By Duane Trammell

When a Hibiscus Teaches Servant Leadership

I love the showy flowers of summer hibiscus plants. So when spring arrived, I confidently marched into my favorite upscale nursery and bought what I was sure would be the star of our 25th-floor balcony. It was covered in buds — a clear promise of daily beauty as I sat outside with my morning coffee.

Or so I thought.

The buds grew, swelled, and looked ready to open… and then — thud — dropped off. One after another. Every single time.

Naturally, I did what any modern gardener does in a mild panic. I Googled. I consulted my plant-diagnosing app. I looked for bugs. I watered more. Then less. I sprayed baking-soda solutions. I moved the plant for more sun, then less sun. I hovered. I fussed. I encouraged.

Nothing helped.

Eventually, I accepted my fate. I owned a very healthy, very green hibiscus bush — with absolutely no flowers. It survived the brutal Texas summer, stubbornly leafy and bloomless, until December finally brought temperatures into the 30s. At that point, Steven and I carried it indoors and placed it near the window walls of our condo.

And then — miracle of miracles — the buds returned.

Not a few. Twenty-five. Thirty-five. They grew larger than ever before. And then they opened — spectacularly. Saucer-sized goldenrod blooms appeared everywhere. For weeks now, the plant has bloomed joyfully, producing one enormous flower after another.

Clearly, I needed answers.

So I consulted my wise and all-knowing friend — ChatGPT — who confirmed what I was beginning to suspect: my hibiscus simply preferred living indoors. Despite its tropical reputation, it did not enjoy 100-degree heat, dry air, or relentless crosswinds whipping across our northwest balcony. It wanted steady temperatures (72–76 degrees, thank you very much), humidity, and peace.

In short, Mr. Hibiscus was miserable outside — and thriving inside.

What struck me was how long I held onto my assumption. Hibiscus are tropical. Tropical plants like heat. End of story. Except it wasn’t. I hadn’t factored in wind exposure, reflected heat, or environmental stress. I was stuck in a belief that should have been flexible.

Which, of course, brought me back to servant leadership.

In my work, the best leaders I’ve known are those who can see potential — and who don’t assume that lack of flourishing means lack of ability.
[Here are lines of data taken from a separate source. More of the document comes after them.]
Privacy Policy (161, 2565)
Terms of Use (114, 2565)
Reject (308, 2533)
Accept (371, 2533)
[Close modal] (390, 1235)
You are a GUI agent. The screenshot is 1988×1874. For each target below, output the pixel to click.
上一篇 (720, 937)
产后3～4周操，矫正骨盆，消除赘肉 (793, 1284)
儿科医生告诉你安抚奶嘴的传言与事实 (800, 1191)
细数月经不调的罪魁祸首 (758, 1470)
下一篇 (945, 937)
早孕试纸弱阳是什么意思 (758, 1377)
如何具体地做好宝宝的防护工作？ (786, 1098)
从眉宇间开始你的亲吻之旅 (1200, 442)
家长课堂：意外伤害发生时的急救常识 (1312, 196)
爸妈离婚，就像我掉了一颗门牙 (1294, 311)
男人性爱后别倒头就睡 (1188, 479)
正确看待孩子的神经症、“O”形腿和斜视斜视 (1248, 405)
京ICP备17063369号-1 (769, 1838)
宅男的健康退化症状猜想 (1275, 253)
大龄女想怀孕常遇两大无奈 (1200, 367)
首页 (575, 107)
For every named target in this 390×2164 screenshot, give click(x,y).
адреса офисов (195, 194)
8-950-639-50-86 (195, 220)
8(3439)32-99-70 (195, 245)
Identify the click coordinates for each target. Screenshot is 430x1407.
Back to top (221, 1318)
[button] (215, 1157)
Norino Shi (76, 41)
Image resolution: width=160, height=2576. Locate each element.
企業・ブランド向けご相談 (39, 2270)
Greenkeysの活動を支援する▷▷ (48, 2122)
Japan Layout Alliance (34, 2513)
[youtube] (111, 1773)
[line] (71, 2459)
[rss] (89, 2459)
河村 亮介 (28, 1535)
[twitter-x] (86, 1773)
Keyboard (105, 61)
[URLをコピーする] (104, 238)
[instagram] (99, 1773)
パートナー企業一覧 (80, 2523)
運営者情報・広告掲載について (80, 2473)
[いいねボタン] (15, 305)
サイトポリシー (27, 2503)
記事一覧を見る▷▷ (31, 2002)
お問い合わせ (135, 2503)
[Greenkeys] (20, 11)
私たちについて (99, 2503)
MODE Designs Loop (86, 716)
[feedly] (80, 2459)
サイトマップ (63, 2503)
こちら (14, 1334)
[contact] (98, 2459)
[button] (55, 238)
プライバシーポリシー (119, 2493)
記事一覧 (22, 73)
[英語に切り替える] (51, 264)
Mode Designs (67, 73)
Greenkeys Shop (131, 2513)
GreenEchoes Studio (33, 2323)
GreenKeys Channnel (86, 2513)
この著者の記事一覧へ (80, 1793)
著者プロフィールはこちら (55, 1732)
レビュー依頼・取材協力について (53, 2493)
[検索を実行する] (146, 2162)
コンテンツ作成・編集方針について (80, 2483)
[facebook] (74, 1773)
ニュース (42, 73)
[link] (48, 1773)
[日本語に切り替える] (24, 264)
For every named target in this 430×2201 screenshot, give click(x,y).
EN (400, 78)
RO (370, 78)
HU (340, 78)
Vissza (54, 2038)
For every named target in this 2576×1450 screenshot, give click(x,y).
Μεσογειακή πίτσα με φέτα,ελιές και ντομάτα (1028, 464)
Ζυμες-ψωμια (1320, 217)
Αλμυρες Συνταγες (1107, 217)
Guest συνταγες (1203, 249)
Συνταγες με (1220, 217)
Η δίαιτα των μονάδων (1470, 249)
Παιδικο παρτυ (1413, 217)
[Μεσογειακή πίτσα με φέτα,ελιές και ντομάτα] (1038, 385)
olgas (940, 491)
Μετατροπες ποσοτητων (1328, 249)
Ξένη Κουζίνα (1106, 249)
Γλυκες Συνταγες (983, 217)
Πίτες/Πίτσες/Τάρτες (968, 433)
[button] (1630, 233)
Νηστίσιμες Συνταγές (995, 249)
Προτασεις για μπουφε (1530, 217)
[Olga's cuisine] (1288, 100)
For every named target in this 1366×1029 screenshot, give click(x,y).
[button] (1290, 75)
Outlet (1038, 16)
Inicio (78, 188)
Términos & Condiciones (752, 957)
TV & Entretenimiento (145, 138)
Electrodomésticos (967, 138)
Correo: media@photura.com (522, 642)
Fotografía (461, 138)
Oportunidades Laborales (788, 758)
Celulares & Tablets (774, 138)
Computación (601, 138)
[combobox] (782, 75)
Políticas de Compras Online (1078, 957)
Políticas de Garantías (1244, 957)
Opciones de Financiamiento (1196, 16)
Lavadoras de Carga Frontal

When someone struggles in a role, great leaders pause and ask: Is this a capability issue… or an environment issue?

Time and again, I’ve watched people who seemed stuck or mismatched come alive when placed on a different team, in a different role, or under different conditions. Like my hibiscus, they didn’t need fixing. They needed repositioning.

That kind of leadership takes humility and imagination — the willingness to set aside assumptions and try something new. Robert Greenleaf described servant leadership as “helping people grow taller than they would otherwise grow.” Sometimes that growth doesn’t happen through pressure or correction, but through a simple — and often brave — change of environment.

So here’s the question I’m holding:

Who in your care might already have everything they need to bloom — if only the conditions were changed?

And just as importantly:

Where might you be trying to bloom in conditions that were never meant for you?